Buhari returns to Abuja after official visits to Malabo, Katsina

President Muhammadu Buhari has returned to Abuja after five-day official visits to Malabo (Equatorial Guinea), Katsina and Kaduna State.

The News Agency of Nigeria (NAN) reports that the president had on Nov. 28 departed Abuja to participate at the 5th Gas Exporting Countries Forum (GECF) Summit in Malabo, Equatorial Guinea.

In his address at the opening of the 5th Gas summit, the president revealed that the Federal Government would soon commence the construction of the 600-kilometre Ajaokuta-Kaduna-Kano gas pipeline which would move gas from the Southern part of the country to the North.

The president added that the viability of extending the gas pipeline to North Africa was also under consideration

The idea of the GECF was first mooted in 2001 when the First Ministerial Meeting was held in Tehran, Iran, while the First GECF otherwise called Gas Summit, took place in Doha, Qatar in 2011 with Nigeria represented at the highest level.

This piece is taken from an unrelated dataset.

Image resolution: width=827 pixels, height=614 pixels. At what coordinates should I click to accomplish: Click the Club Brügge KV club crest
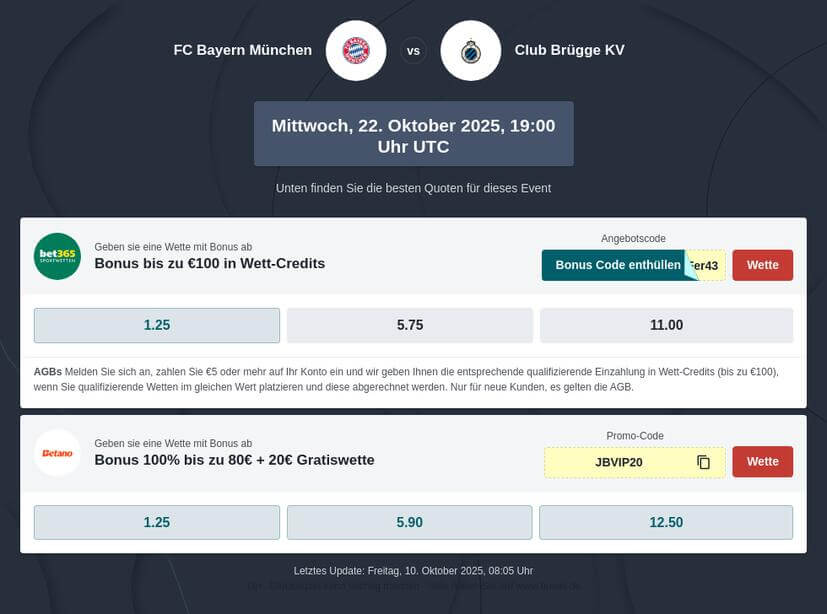[x=470, y=50]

NAN reports that other members of GECF, who accounted for between 70 per cent and 80 per cent of global gas reserves and production include Algeria, Egypt, Equatorial Guinea, Libya, Bolivia, Iran, Qatar, Russia, Trinidad and Tobago, United Arab Emirates, Venezuela, Kazakhstan and Norway.

Buhari also held bilateral meetings with President Teodoro Obiang Nguema Mbasogo of Equatorial Guinea and Iranian Vice President for Economic Affairs, Mohammad Nahavandian, on the sidelines of the summit.

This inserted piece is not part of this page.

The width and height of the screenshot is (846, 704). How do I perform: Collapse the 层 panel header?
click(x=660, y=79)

The president was accompanied on the Malabo trip by the Minister of Foreign Affairs, Geoffrey Onyeama; Minister of State, Petroleum Resources, Timipre Sylva; Minister of Mines and Steel Development, Olamilekan Adegbite; and the Group Managing Director, Nigerian National Petroleum Corporation (NNPC), Mele Kolo Kyari.

NAN reports that the president left Malabo after the summit on Friday and headed to Daura, Katsina State, on another official assignment where he performed the ground breaking ceremony for the University of Transportation, Daura, and inaugurated the Kwanar Gwante (Shargalle Road.

Before returning to Abuja, the president visited Kaduna where he unveiled Made-in-Nigeria Mine Resistant Ambush Protected (MRAP) vehicles for Nigerian Army’s counter-terrorism operations and other exercises.

The vehicles, named Ezugwu MRAP,  were produced by the Defence Industries Corporation of Nigeria, an indigenous firm.